For the bike and the run, the test is pretty straightforward.  You first warm up for 15 minutes.  Then, hit the lap button, and start in on the fastest pace that you can reasonably maintain for the next 30 minutes.  Hit the lap button after the first 10 minutes, and again after 20 more minutes.  Voila!  The average heart rate zone you maintained for the final 20 minutes should be your LT heart rate!  Then, it’s a simple matter of math to determine training zones 1-5 based on a percentage of your average LT heart rate.  There are a few approaches to the formulas/percentages, but many websites that will help you figure out your training zone ranges.

I was a little nervous about doing this test accurately, mainly from the perspective of actually pushing it hard enough for the full 30 minutes (especially on the bike).  But my average LT rate for the run was about 10 points higher than that for the bike, which is normal according to Coach A.J., so I think I was probably close.  I also kept records of my average pace on each, so I have an idea of LT pace.  This should help me re-evaluate in a few months when it comes time to run these tests again.

So far as I know, there’s no commercially available heart rate monitor that will work in the pool.  So, the swim test works just on time and distance to determine LT pace.  For the swim test, I warmed up for 500 yards.  Then I swam 200 yards as quickly as I could maintain and noted the time.  After a 1 minute rest, I did the same for an 800 yard distance.  I was actually pleasantly surprised at my average 100 yard pace in both instances.
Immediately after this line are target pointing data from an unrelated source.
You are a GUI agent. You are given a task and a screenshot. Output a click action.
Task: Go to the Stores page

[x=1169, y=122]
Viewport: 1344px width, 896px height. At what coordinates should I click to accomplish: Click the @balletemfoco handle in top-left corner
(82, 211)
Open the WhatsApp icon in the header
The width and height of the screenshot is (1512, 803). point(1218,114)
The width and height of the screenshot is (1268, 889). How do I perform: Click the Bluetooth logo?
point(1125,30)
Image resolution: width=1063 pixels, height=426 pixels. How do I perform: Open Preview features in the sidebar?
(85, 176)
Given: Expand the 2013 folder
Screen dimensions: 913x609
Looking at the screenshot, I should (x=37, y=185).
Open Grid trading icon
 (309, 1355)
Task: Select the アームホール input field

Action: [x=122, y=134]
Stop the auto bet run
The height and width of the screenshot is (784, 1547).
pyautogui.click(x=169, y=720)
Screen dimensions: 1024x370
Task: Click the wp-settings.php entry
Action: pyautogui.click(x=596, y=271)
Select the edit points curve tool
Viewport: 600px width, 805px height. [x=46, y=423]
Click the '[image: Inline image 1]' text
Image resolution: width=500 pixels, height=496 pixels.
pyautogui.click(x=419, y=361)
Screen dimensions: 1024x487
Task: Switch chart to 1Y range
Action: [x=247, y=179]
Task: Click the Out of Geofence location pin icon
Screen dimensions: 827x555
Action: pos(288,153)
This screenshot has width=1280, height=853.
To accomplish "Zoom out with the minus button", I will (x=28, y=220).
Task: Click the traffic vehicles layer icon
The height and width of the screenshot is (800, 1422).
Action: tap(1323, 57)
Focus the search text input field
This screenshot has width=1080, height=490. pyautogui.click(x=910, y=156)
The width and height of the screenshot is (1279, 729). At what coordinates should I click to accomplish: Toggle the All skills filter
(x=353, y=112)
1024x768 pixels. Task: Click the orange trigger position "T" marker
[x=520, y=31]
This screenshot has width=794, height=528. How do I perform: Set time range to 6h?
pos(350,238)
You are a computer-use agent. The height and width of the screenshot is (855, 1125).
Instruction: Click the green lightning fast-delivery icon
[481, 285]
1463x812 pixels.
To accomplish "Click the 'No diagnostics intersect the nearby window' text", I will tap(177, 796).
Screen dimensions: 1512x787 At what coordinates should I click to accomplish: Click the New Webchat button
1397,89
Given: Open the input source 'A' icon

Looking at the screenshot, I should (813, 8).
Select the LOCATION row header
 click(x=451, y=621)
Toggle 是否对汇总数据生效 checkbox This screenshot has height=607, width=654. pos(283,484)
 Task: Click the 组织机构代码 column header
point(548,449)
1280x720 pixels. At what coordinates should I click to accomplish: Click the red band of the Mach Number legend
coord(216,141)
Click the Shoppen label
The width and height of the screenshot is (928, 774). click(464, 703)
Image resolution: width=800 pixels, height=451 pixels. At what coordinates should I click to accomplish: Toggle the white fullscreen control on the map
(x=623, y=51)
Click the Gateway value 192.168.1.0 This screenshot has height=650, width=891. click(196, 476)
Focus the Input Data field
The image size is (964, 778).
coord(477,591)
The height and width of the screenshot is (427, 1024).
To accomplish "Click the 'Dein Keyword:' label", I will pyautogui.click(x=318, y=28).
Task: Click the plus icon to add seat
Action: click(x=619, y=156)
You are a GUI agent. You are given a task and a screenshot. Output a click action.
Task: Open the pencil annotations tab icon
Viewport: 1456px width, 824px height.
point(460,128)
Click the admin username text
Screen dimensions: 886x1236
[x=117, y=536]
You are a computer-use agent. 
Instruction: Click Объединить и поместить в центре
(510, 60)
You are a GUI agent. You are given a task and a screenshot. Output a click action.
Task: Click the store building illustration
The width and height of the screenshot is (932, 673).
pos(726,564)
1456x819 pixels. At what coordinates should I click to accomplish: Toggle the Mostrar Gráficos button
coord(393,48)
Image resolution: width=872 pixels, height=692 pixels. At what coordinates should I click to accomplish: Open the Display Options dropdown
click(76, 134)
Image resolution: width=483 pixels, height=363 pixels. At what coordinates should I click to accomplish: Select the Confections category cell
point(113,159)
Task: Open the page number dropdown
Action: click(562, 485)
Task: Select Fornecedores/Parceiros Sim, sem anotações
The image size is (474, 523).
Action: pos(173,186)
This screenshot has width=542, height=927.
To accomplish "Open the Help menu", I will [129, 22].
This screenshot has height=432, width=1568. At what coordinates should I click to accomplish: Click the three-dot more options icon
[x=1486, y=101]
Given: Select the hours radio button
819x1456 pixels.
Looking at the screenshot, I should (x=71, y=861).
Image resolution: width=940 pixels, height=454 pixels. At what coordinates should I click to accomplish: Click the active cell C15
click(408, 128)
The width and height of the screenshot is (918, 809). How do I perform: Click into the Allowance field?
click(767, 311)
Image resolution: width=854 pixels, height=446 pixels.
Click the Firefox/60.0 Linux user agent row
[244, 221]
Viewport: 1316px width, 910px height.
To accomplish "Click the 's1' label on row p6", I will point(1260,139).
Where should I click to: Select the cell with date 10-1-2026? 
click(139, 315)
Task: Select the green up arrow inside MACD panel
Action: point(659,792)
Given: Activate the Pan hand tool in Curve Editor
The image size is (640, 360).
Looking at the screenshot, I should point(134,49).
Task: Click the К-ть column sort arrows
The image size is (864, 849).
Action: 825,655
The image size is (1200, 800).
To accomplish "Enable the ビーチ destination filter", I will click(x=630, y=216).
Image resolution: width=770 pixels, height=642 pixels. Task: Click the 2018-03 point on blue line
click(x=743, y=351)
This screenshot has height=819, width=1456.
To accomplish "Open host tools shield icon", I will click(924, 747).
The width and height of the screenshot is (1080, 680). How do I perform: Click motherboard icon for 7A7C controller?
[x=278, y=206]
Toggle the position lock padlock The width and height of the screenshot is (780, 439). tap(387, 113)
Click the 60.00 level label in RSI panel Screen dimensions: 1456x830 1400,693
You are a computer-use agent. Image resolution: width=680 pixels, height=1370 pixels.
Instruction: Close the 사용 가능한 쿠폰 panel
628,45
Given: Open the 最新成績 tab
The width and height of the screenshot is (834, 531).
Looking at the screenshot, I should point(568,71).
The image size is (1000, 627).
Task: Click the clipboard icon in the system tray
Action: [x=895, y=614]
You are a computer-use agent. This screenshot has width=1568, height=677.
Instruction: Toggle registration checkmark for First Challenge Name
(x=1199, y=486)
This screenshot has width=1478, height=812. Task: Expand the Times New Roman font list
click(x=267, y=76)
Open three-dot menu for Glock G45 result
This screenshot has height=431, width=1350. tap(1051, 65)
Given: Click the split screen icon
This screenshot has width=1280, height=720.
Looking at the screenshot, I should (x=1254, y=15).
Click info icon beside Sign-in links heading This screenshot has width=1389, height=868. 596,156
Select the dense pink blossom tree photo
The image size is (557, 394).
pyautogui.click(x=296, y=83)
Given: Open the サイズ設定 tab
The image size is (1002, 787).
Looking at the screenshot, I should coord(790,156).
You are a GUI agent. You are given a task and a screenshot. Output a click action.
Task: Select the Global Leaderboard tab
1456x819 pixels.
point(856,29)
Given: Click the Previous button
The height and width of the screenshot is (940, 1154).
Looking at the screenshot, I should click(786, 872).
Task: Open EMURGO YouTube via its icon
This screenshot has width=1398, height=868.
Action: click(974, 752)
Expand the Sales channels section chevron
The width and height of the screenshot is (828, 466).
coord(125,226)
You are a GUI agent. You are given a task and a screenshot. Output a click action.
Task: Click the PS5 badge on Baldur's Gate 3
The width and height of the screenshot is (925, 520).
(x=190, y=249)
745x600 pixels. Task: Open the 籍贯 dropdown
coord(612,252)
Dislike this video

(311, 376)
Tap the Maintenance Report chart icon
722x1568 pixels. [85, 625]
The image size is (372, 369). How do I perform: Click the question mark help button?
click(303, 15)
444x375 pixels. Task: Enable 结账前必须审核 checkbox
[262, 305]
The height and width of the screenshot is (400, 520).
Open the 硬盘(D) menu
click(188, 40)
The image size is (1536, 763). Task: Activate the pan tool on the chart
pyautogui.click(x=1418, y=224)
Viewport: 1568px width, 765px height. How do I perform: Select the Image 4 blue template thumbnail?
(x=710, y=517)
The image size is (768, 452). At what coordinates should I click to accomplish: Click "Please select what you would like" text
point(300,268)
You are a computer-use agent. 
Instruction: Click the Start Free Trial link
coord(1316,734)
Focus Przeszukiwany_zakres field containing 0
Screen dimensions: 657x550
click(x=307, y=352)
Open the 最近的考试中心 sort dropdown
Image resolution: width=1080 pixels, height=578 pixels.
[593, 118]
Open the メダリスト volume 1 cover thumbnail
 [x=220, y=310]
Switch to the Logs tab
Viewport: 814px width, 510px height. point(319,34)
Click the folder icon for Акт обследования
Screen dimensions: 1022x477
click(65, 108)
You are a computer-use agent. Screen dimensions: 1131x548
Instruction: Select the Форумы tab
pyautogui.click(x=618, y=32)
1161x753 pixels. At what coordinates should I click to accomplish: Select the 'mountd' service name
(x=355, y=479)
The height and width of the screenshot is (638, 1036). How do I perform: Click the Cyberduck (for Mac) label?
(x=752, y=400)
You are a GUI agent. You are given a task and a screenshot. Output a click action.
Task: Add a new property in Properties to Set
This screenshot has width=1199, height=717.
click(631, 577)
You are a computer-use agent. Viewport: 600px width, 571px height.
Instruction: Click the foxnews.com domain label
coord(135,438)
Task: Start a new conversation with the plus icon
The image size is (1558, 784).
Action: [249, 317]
Now that I’ve done all the number-crunching, I can’t wait to get started on the training!  I’ve never done a zone-based training plan before, and I’m excited to see how this focus will improve my fitness.  I’d also be lying if I denied that I’m super nervous about my ability to actually stick to it on the days I’m supposed to stay in the lower heart rates.  I’m so used to pushing it as hard as I can, and that’s just not sustainable sometimes in the longer distances and the long haul of endurance training.

So, will I succeed at zoning, or end up on a highway to the …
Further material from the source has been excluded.